Following up on our announcement we would like to add some notes on
the RDF validation approach used in the Springer Nature SciGraph
project [1].

As an integral part of our data publishing architecture (at various
layers – integration, validation and publishing) we are relying on the
Shapes Constraint Language (SHACL) for validating RDF graphs
(currently under W3C specification [2]) and an open-source prototype
SHACL validation implementation using Apache Jena by TopQuadrant [3].

This has proved to be a very useful technology for us to constrain
input and output 'views' over our knowledge graph.

For data ingestion we have defined separate shapes graphs for each of
our ETL workflows and a corresponding named graph for the data. We
make extensive use of data typing.

For data publishing we define a set of export SPARQL queries which
dynamically query over a corresponding set of export shapes graphs to
restrict the types and relations.

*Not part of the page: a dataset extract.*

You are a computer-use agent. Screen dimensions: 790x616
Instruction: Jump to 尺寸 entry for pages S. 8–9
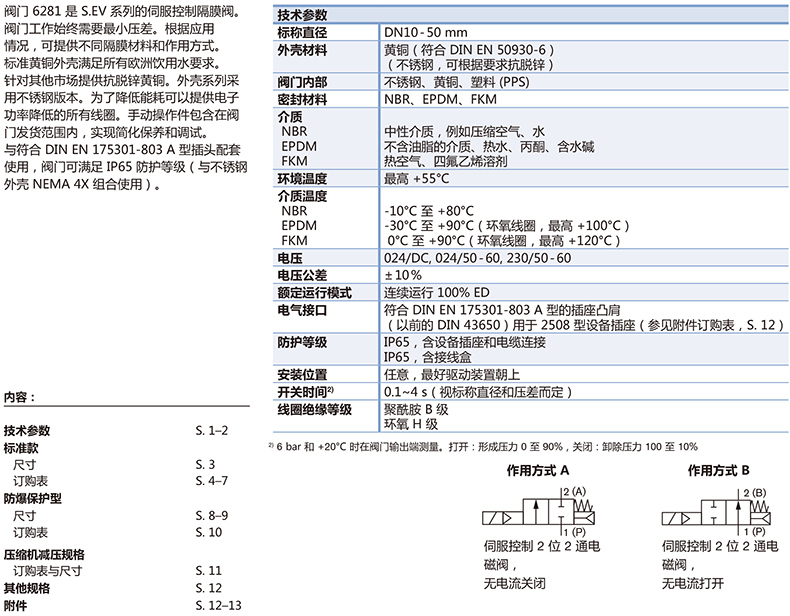(24, 515)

This means that we can maintain the
'view' of our export data to a set of SHACL shape declarations. (Note
that this mechanism replaces a homegrown method we had used previously
for defining data publishing 'contracts'.)

SHACL thus provides us with some key (previously missing) puzzle
pieces in our semantic tool chest.

The SciGraph Team

[1] http://www.springernature.com/scigraph
[2] http://w3c.github.io/data-shapes/shacl/
[3] https://github.com/TopQuadrant/shacl

Received on Tuesday, 14 March 2017 09:44:44 UTC